When this website was designed, the dominant browser of the day allowed a straightforward styling of table columns, at least for text alignment. Whether this was already non-standard or whether the standard-compliant browsers of the day interpreted the standard such that they did not support this styling, I do not know. It is explicitly non-standard now, even though the standard provides no substitute that is anything but obviously inadequate. Yet it’s not unusual to see work-arounds passed off as good, clean CSS!
Until I work out whether the things that can be done about this are worth the effort, I have taken the view that missing right-alignment where it might be desired is not nearly as bad as picking it up where it’s definitely not wanted, and I have therefore removed all table styling. It’s only slowly getting put back, depending on what’s needed for whichever pages I get round to editing for technical content.
That the scripts generate the frame-like presentation dynamically has an unwelcome side-effect. When you return to a page via Forward or Back navigation, your TOC expansion and scrolling is not recovered. Neither is your scrolling of the document pane. I suspect this just has to be lived with. Sorry. I myself tend to browse successive pages by opening each in a new tab.
On the plus side, I have improved the support for moving around the site by opening pages in new tabs. I am surprised that I neglected—for a decade!—to arrange that following a link from a context menu preserves the TOC state.
The problem with moving forward and back is worse when bookmards are involved. In Internet Explorer, going backwards through the History when a URL along the way has a bookmark can insert a spurious page into the History. Since only very few pages here use bookmarks, I don’t plan to give this problem much priority. Years ago, I imagined I would some day sort it out easily enough with Internet Explorer’s facility for script debugging. How those years have passed in practice is that I have barely ever given the problem a thought.
Though I do still try to support browsing with Internet Explorer 7—this was the browser that shipped with Windows Vista and statistics at the web server show more hits from computers running Windows Vista, specifically, than all versions of Google Android taken together—there is only so much I can do.
As noted above, the site now needs that the browser supports fixed position (in contrast, for instance to, absolute and static).
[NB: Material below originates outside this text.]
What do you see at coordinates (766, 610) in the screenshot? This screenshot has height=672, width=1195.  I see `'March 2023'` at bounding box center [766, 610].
Internet Explorer 7 does support fixed position but only selectively. Pages that are still written for quirks mode show as if scripts haven’t run. There is nothing to be done about this except to edit all the pages and re-upload them. I have no plan.
Even for pages that do get fixed position from Internet Explorer 7, there are other problems. For instance, the root DIV in the TOC has no height or width when the TOC is newly loaded, but because it has the scrollbars, the TOC’s scrolling from before the navigation cannot be restored. The page that shows in the document panel is highlighted in the TOC but might not be scrolled into visibility. Since the scrollbars are on the DIV only to work around the scrollTop property breaks with body height 100% overflow auto problem in newer, supposedly superior browsers, there surely is something I can do about avoiding this side-effect for Internet Explorer 7. But it’s also just inevitable that my enthusiasm for making special cases for this old browser is fading.